Notorious North Korean APT lures victims into downloading malware with fake documents that are made to look like they belong to Airbus, General Motors, or Rheinmetall.
The Lazarus group is spreading malicious documents that are designed to trick job-seeking engineers into thinking they are sent by defense contractors.
Researchers at AT&T Alien Labs have been tracking Lazarus activities for months. According to AT&T Alien Labs’ Fernando Martinez, an investigation revealed that the individuals behind the phishing scheme pretended to be representatives of major defense contractors such as Airbus and General Motors. The engineering targets were located in the US and Europe.
They detected the new campaign when Twitter users reported several malicious documents from May to June of this year.
The researchers identified three different documents which contained macros, Martinez wrote.
“The core techniques for the three malicious documents are the same, but the attackers attempted to reduce the potential detections and increase the faculties of the macros,” he wrote.

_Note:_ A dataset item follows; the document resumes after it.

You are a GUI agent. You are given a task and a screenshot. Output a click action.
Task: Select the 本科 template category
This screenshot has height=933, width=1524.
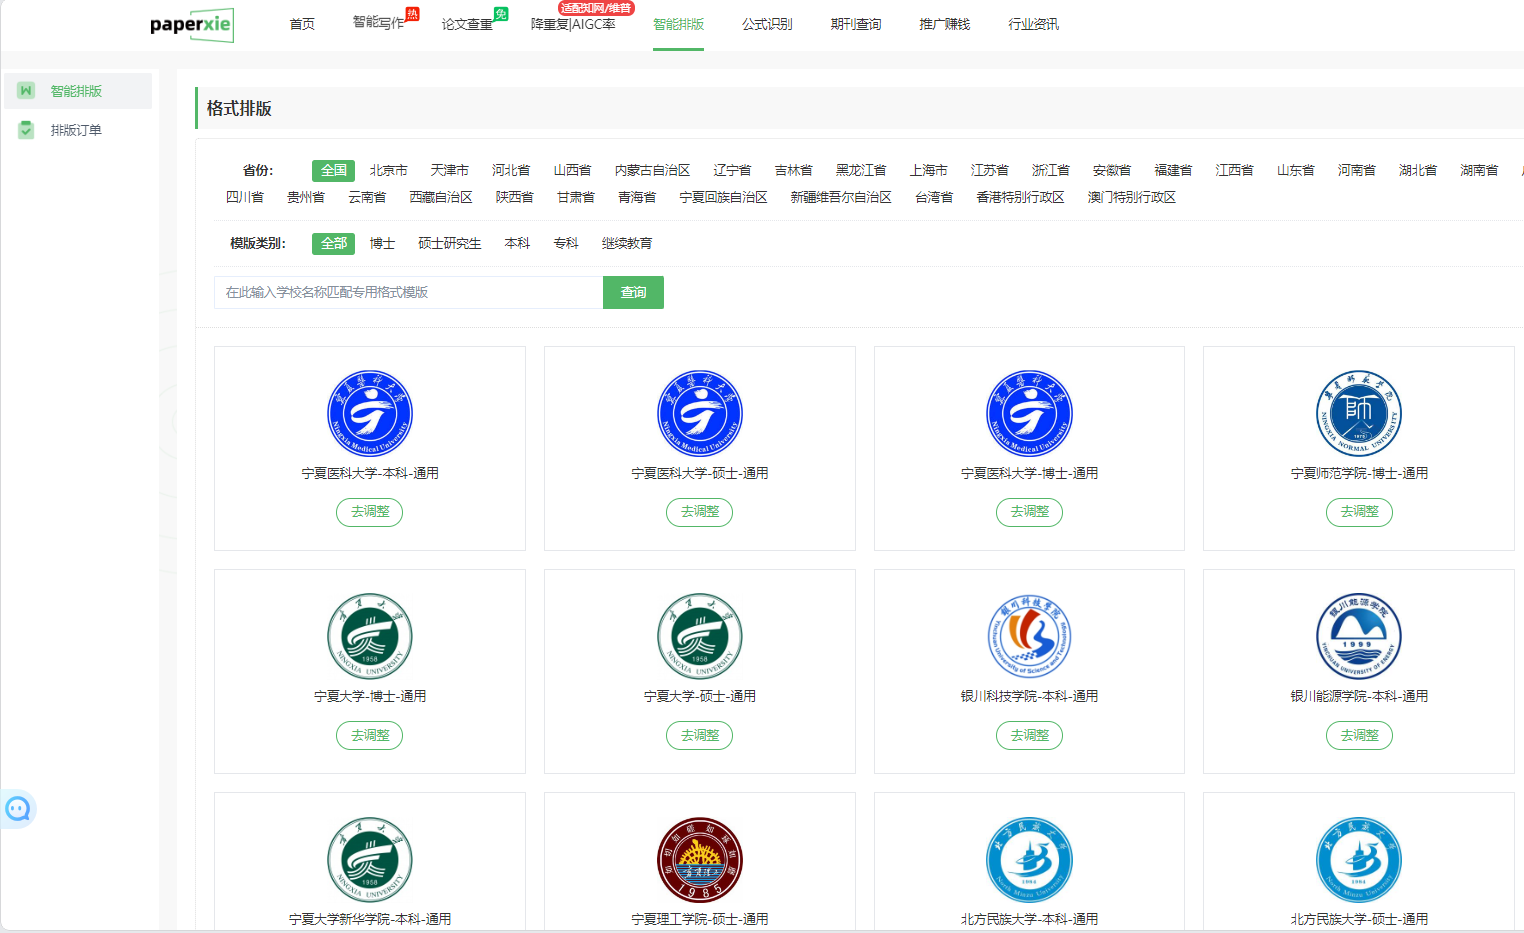517,244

Due to the use of compromised third-party infrastructure for communications and Microsoft Office macros, the latest attacks are “in line with the Lazarus’ past campaigns,” Martinez wrote. “We continue to see Lazarus using the same tactic, techniques, and procedures that we have observed in the past.”
While the main techniques used in the three malicious documents are the same as before, the attackers made new efforts to evade detections and increase the capabilities of the macros. Also the new campaigns have different methods of carrying out malicious activities, researchers noted.

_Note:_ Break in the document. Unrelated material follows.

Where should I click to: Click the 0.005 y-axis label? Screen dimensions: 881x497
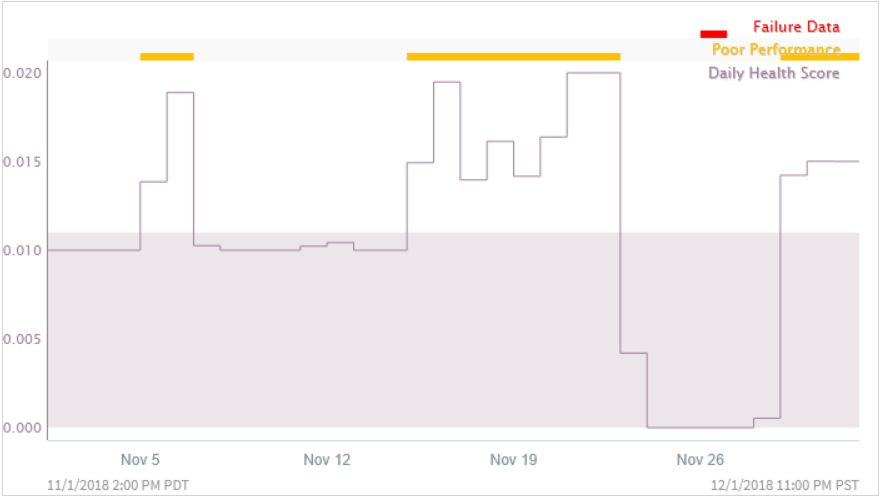click(x=22, y=339)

One of the new features is that the macros try to obscure their activities by renaming Certutil, a command-line program in Microsoft Docs.
The ultimate goal of the payloads is to perform arbitrary code injection into a running process by using the Mavinject.exe component.
However, researchers noted a progression in the process of injection, where explorer.exe was used to do “the dirty work:”
“The macro executes the mentioned payload with an updated technique,” Martinez wrote. “The attackers are no longer using Mavinject, but directly executing the payload with explorer.exe, significantly modifying the resulting execution tree.”
Once the payload is executed, the macro will execute it and send its beacon to the C&C, which will try to wipe the temporary files to remove any evidence of malicious activities.